┌─ Data for this exercise
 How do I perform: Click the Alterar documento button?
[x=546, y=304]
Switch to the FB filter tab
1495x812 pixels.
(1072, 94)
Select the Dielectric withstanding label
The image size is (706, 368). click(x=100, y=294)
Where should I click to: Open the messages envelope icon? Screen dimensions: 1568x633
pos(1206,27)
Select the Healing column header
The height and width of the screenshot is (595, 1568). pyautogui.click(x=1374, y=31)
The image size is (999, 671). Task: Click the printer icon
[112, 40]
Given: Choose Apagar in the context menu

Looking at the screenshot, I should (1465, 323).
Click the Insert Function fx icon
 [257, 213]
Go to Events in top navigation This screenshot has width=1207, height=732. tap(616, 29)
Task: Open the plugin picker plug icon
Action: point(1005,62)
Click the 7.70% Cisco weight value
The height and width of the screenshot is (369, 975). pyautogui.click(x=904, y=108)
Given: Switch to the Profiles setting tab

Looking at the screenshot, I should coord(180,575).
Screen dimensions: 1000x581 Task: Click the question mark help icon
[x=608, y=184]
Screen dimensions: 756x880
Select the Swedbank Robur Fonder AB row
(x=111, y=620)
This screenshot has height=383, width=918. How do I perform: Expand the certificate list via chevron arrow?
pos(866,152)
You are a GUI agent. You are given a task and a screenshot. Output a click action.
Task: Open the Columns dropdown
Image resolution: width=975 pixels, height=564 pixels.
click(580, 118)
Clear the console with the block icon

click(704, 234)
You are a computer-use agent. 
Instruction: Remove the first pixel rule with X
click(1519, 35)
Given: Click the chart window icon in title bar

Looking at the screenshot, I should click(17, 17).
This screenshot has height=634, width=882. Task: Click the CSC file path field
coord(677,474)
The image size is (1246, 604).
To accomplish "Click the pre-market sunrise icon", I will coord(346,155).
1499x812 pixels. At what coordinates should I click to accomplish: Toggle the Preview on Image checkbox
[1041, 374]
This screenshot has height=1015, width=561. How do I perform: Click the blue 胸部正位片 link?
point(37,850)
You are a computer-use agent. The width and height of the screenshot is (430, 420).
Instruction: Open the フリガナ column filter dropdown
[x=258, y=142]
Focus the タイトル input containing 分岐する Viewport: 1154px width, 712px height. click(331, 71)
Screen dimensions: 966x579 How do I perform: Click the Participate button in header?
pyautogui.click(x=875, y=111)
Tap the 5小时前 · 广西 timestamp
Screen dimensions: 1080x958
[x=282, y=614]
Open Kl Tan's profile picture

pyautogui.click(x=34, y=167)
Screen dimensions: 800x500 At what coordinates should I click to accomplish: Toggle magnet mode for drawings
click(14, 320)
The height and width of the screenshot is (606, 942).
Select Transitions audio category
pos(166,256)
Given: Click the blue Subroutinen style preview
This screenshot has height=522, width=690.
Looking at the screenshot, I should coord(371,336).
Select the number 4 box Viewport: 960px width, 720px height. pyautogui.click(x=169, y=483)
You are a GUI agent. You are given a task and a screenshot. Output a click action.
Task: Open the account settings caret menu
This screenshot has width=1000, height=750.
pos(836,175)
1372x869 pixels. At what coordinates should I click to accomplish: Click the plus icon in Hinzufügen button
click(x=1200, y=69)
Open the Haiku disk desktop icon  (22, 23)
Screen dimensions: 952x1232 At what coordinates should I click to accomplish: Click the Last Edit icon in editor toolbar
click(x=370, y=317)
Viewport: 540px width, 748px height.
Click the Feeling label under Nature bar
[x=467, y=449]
└─
__Exercise__. Recopy all the entries faithfully, leaving none out.

__Response below__.
 How do I perform: Click the Alterar documento button?
[x=546, y=304]
Switch to the FB filter tab
1495x812 pixels.
(1072, 94)
Select the Dielectric withstanding label
The image size is (706, 368). click(x=100, y=294)
Where should I click to: Open the messages envelope icon? Screen dimensions: 1568x633
pos(1206,27)
Select the Healing column header
The height and width of the screenshot is (595, 1568). pyautogui.click(x=1374, y=31)
The image size is (999, 671). Task: Click the printer icon
[112, 40]
Given: Choose Apagar in the context menu

Looking at the screenshot, I should (1465, 323).
Click the Insert Function fx icon
 [257, 213]
Go to Events in top navigation This screenshot has width=1207, height=732. tap(616, 29)
Task: Open the plugin picker plug icon
Action: point(1005,62)
Click the 7.70% Cisco weight value
The height and width of the screenshot is (369, 975). pyautogui.click(x=904, y=108)
Given: Switch to the Profiles setting tab

Looking at the screenshot, I should coord(180,575).
Screen dimensions: 1000x581 Task: Click the question mark help icon
[x=608, y=184]
Screen dimensions: 756x880
Select the Swedbank Robur Fonder AB row
(x=111, y=620)
This screenshot has height=383, width=918. How do I perform: Expand the certificate list via chevron arrow?
pos(866,152)
You are a GUI agent. You are given a task and a screenshot. Output a click action.
Task: Open the Columns dropdown
Image resolution: width=975 pixels, height=564 pixels.
click(580, 118)
Clear the console with the block icon

click(704, 234)
You are a computer-use agent. 
Instruction: Remove the first pixel rule with X
click(1519, 35)
Given: Click the chart window icon in title bar

Looking at the screenshot, I should click(17, 17).
This screenshot has height=634, width=882. Task: Click the CSC file path field
coord(677,474)
The image size is (1246, 604).
To accomplish "Click the pre-market sunrise icon", I will coord(346,155).
1499x812 pixels. At what coordinates should I click to accomplish: Toggle the Preview on Image checkbox
[1041, 374]
This screenshot has height=1015, width=561. How do I perform: Click the blue 胸部正位片 link?
point(37,850)
You are a computer-use agent. The width and height of the screenshot is (430, 420).
Instruction: Open the フリガナ column filter dropdown
[x=258, y=142]
Focus the タイトル input containing 分岐する Viewport: 1154px width, 712px height. click(331, 71)
Screen dimensions: 966x579 How do I perform: Click the Participate button in header?
pyautogui.click(x=875, y=111)
Tap the 5小时前 · 广西 timestamp
Screen dimensions: 1080x958
[x=282, y=614]
Open Kl Tan's profile picture

pyautogui.click(x=34, y=167)
Screen dimensions: 800x500 At what coordinates should I click to accomplish: Toggle magnet mode for drawings
click(14, 320)
The height and width of the screenshot is (606, 942).
Select Transitions audio category
pos(166,256)
Given: Click the blue Subroutinen style preview
This screenshot has height=522, width=690.
Looking at the screenshot, I should coord(371,336).
Select the number 4 box Viewport: 960px width, 720px height. pyautogui.click(x=169, y=483)
You are a GUI agent. You are given a task and a screenshot. Output a click action.
Task: Open the account settings caret menu
This screenshot has width=1000, height=750.
pos(836,175)
1372x869 pixels. At what coordinates should I click to accomplish: Click the plus icon in Hinzufügen button
click(x=1200, y=69)
Open the Haiku disk desktop icon  (22, 23)
Screen dimensions: 952x1232 At what coordinates should I click to accomplish: Click the Last Edit icon in editor toolbar
click(x=370, y=317)
Viewport: 540px width, 748px height.
Click the Feeling label under Nature bar
[x=467, y=449]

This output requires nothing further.